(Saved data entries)

○ ○ ○

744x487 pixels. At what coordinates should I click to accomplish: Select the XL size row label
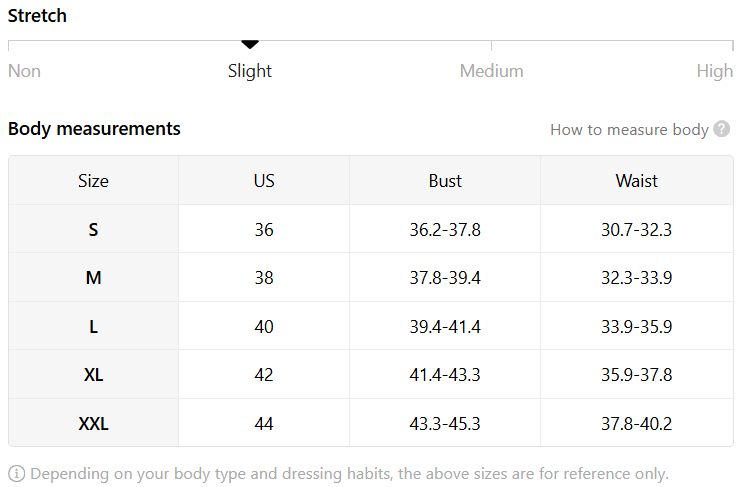93,375
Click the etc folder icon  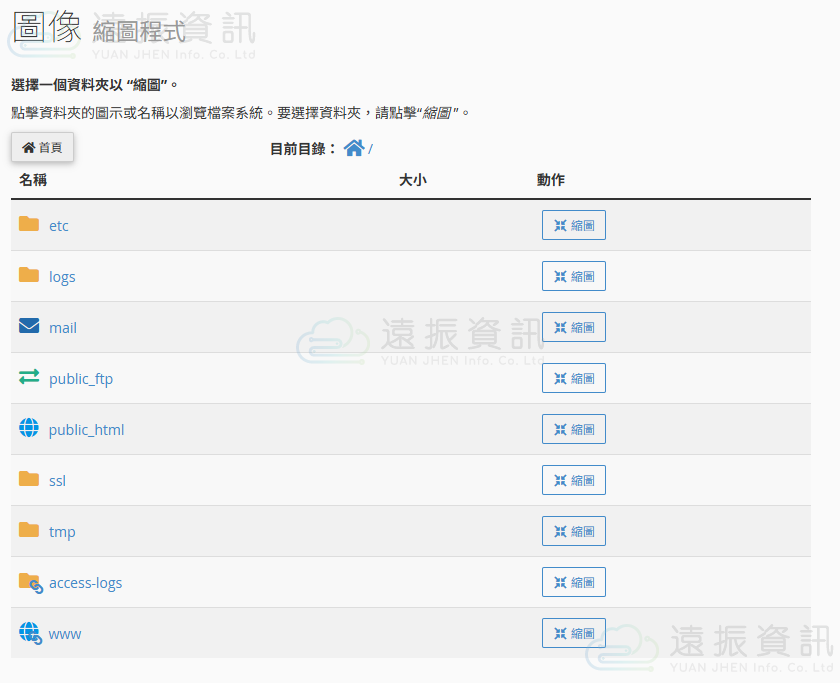coord(29,224)
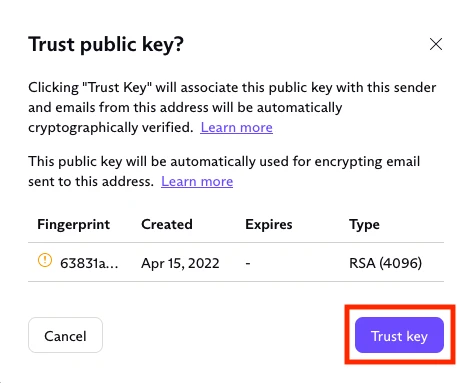Click "sent to this address" text
The height and width of the screenshot is (383, 471).
coord(91,181)
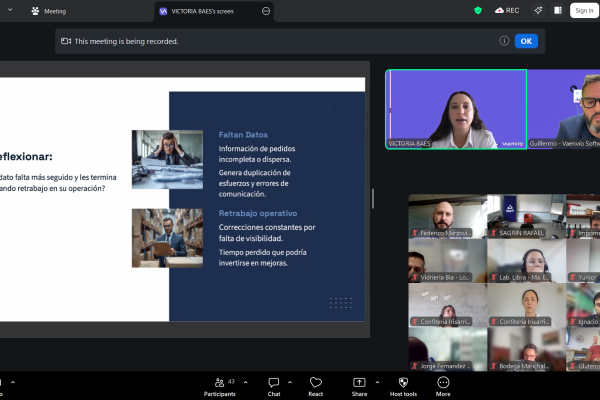Screen dimensions: 600x400
Task: Expand the Chat options caret
Action: [291, 381]
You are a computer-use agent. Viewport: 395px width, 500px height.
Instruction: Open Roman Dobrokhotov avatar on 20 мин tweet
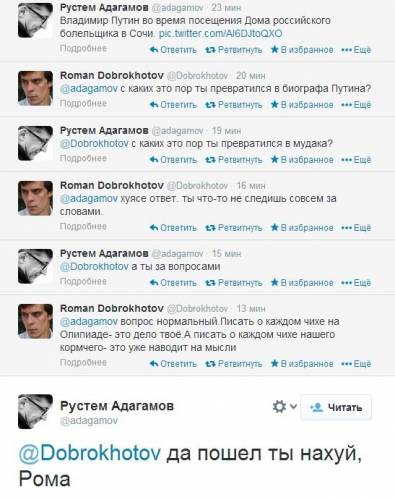tap(35, 88)
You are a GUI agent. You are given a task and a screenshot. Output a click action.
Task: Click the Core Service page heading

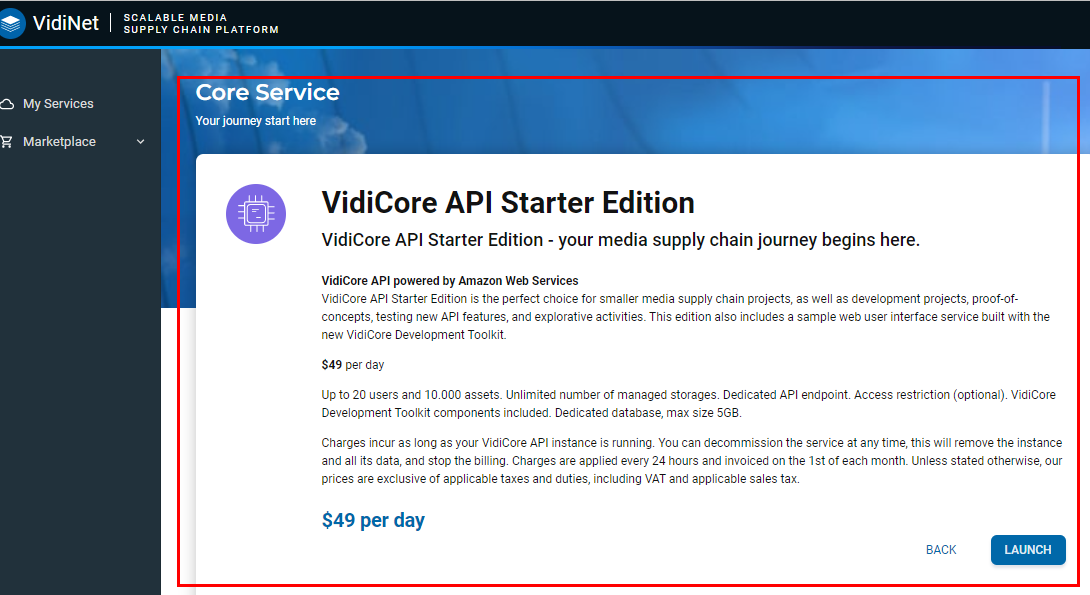pos(267,93)
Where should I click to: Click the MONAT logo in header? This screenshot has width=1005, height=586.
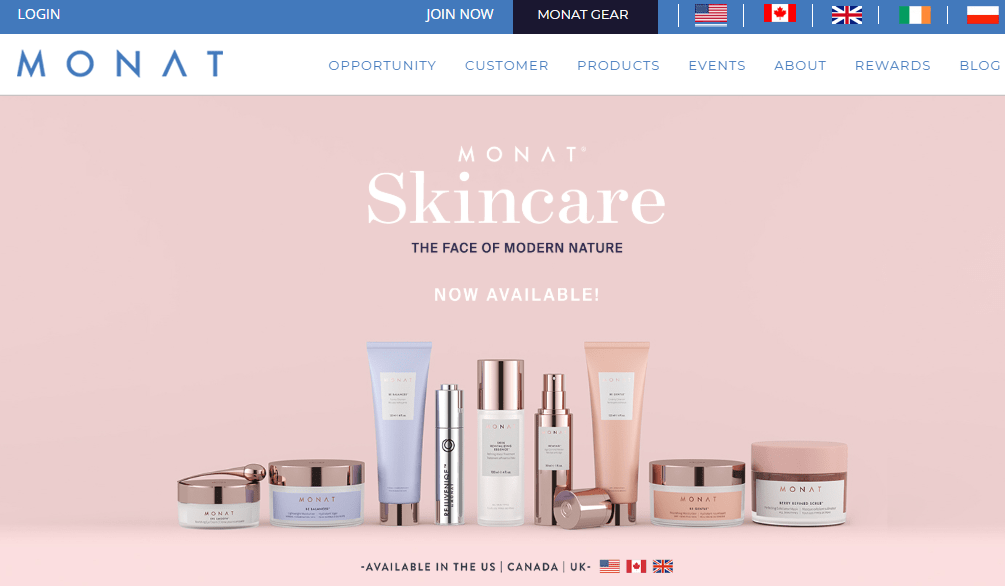pos(120,64)
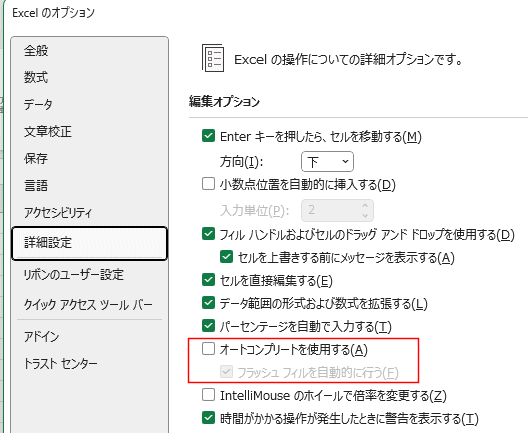The width and height of the screenshot is (528, 433).
Task: Uncheck セルを上書きする前にメッセージを表示する
Action: 226,257
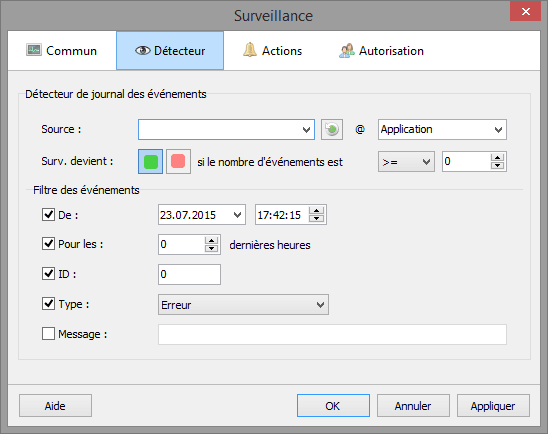Go to the Commun tab with monitor icon
548x434 pixels.
pos(62,51)
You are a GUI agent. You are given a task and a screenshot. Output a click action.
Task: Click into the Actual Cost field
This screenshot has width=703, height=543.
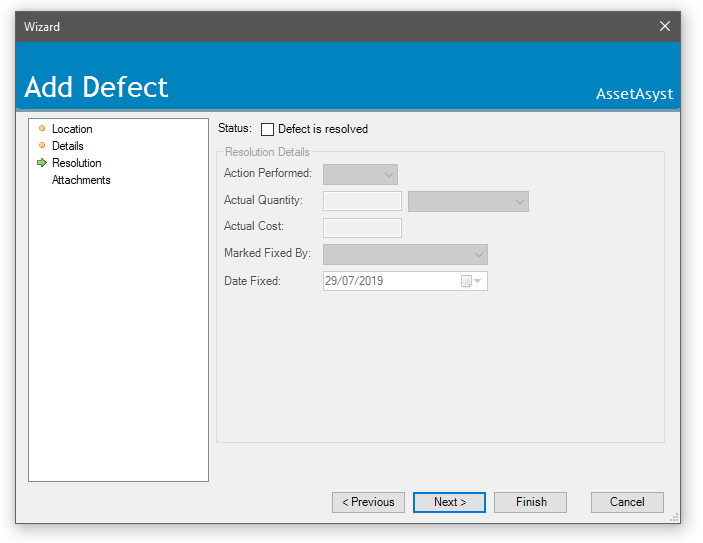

○ ○ ○

**DESCRIPTION OF THE TASK:**
Give again, word for word, only the lines from the line containing "You are a computer-use" through the last line above, both included; leave the pictures out.

**RESULT OF THE TASK:**
You are a computer-use agent. Viewport: 395px width, 500px height.
Instruction: Open Roman Dobrokhotov avatar on 20 мин tweet
tap(35, 88)
You are a GUI agent. You are given a task and a screenshot. Output a click action.
Task: Click the Core Service page heading

pos(267,93)
Where should I click to: Click the MONAT logo in header? This screenshot has width=1005, height=586.
pos(120,64)
The width and height of the screenshot is (528, 433).
Task: Uncheck セルを上書きする前にメッセージを表示する
Action: 226,257
Go to the Commun tab with monitor icon
548x434 pixels.
pos(62,51)
You are a GUI agent. You are given a task and a screenshot. Output a click action.
Task: Click into the Actual Cost field
This screenshot has width=703, height=543.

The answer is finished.